Está llorando el gigantón. Como lo veo así en vez de escapar me quedo bajo su sombra. Es el mediodía y hoy no trabajo. Es el año equis y él me habló de otros años que no conozco. “Acordate, acordate y escribilo algún día. No me nombres. Nombrá a Griguol el cordobés, es lo único que te pido... Ya voy, ya voy, Padre”, murmura y se cruza en dirección al baldío. Lo vi alejarse pero en un momento desapareció de mi vista como tragado por el aire. Un carro pasó con su estruendo y sus chispas que largaba al percherón con sus herraduras. Me apoyé en el buzón para calmarme. La puntita asomaba por su boca y la tironeé hasta que tuve la carta entre mis dedos. No estaba escrita y al abrirla solo encontré un retazo de tela verde. “No se roba la encomienda, hijo, es pecado”, dijo elocuente una viejita que pasaba. Llevaba un gato gris entre los brazos y sacudía la cabeza en señal de desaprobación. Introduje la carta en el hueco y se sonrió. “Así se hace, no se desafía al destino ni tampoco se espía a los demás. Ahora vaya y haga lo que tenga que hacer”, concluyó satisfecha.

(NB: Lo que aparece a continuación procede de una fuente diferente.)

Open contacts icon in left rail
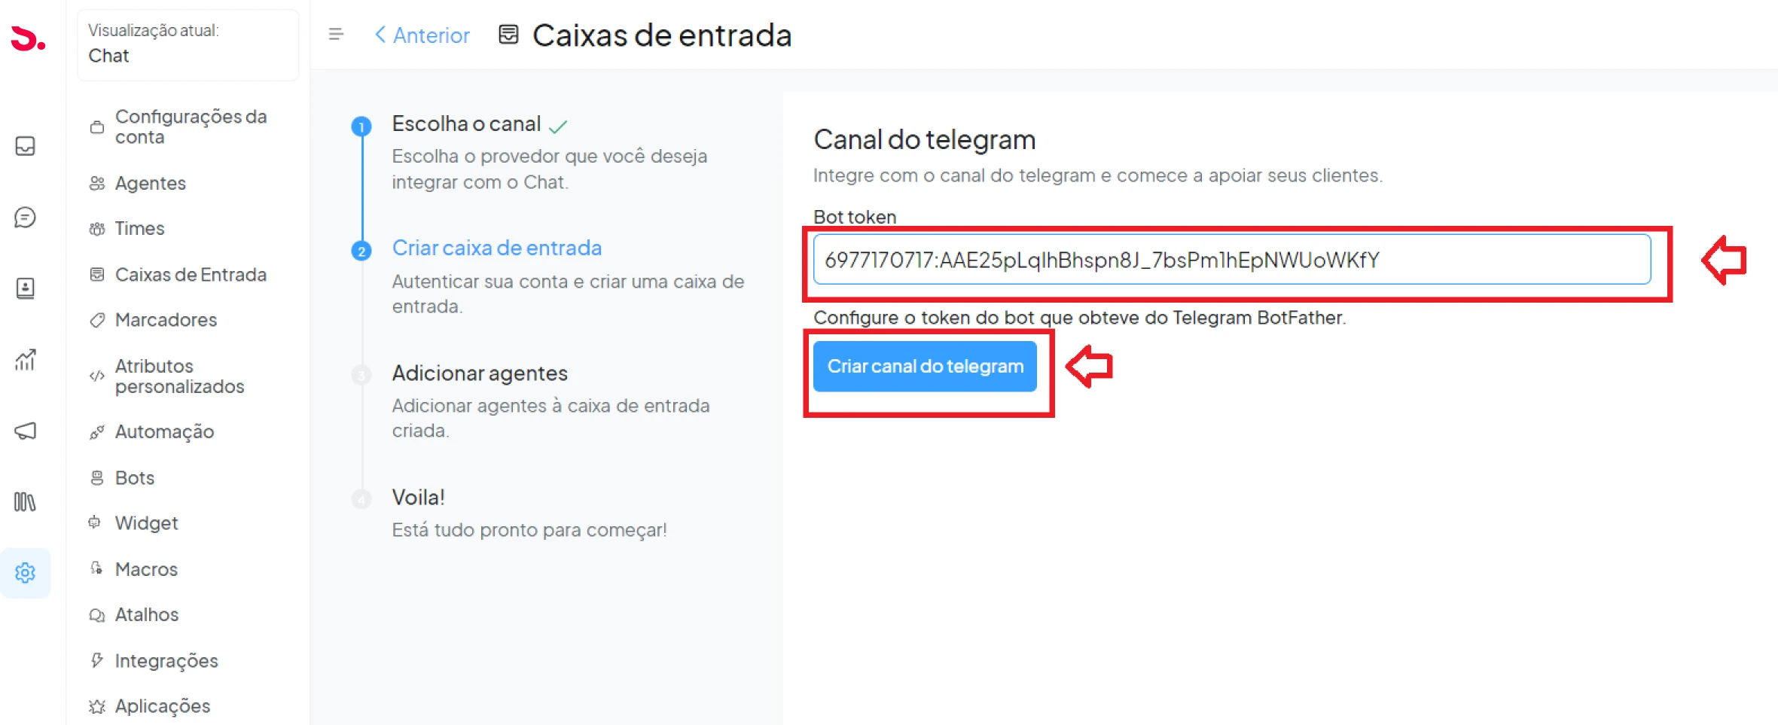 click(x=26, y=288)
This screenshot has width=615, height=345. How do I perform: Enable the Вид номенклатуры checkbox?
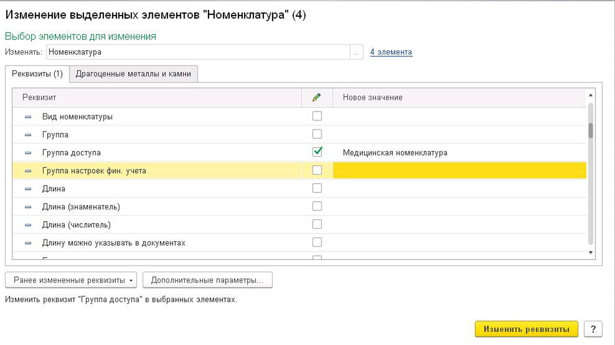(317, 116)

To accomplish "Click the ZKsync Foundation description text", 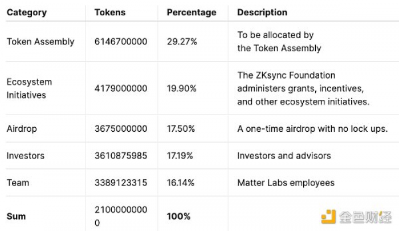I will 303,88.
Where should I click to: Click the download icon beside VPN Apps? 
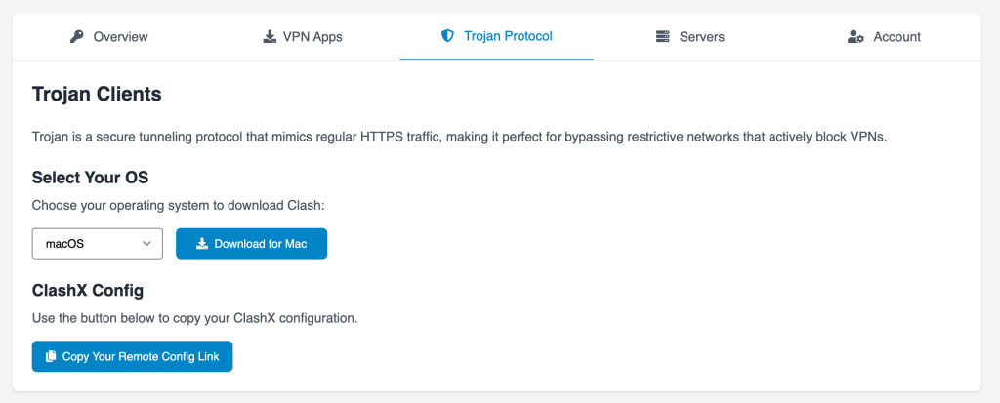(x=269, y=37)

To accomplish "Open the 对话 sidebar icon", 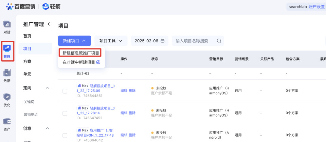I will [7, 27].
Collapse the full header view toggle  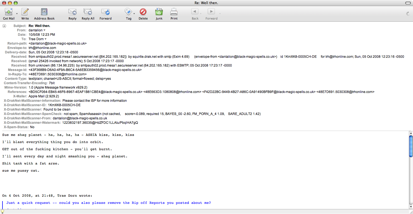[x=4, y=26]
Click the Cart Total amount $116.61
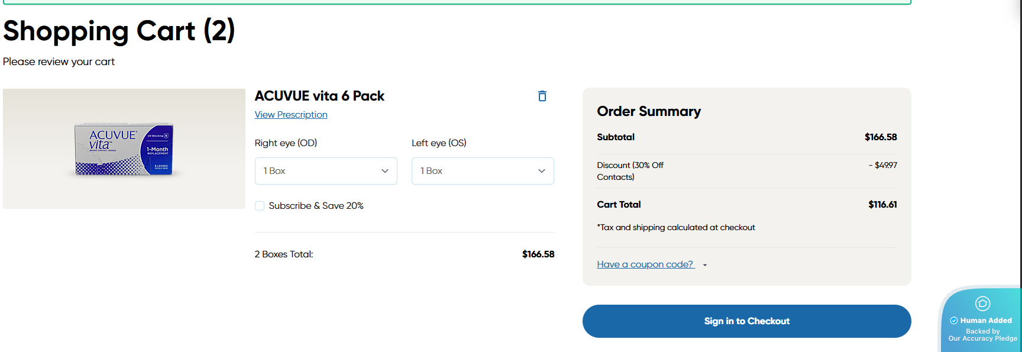The width and height of the screenshot is (1022, 352). [x=882, y=205]
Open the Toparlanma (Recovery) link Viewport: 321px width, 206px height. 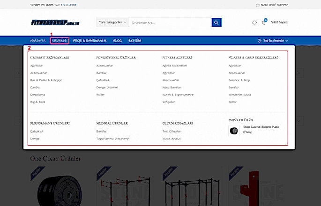[x=112, y=139]
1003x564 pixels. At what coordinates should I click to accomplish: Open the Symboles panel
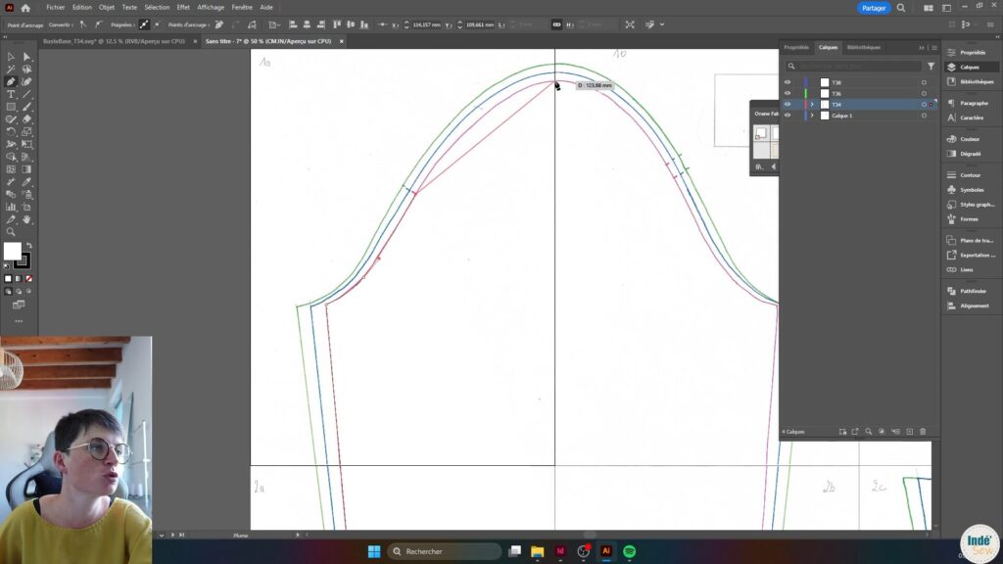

No sé en qué momento se hizo de noche y el estado de mareo persistió hasta encontrarme delante de una taza de café con leche, en la cocina con padre sentado mezclando unas cartas: “¿Por dónde anduviste? Estás sucio de transpiración como si hubieses estado corriendo en otro planeta. Andá a bañarte después del tazón este. Y agarrá este sobre que te dejaron para vos. Es de un tal Timoteo, que te escribe agradeciendo en nombre del Verde. ¿En qué culto raro andás vos? El color del escudito está muy lindo, es un verde auténtico, como el paño del casín, parece hecho con savia de los árboles, propiamente. Hay cosas raras en el mundo. Dale, bañate que olés bastante fiero. Y prendé la radio que está por empezar el partido. Hoy jugamos contra Ferrocarril Oeste”.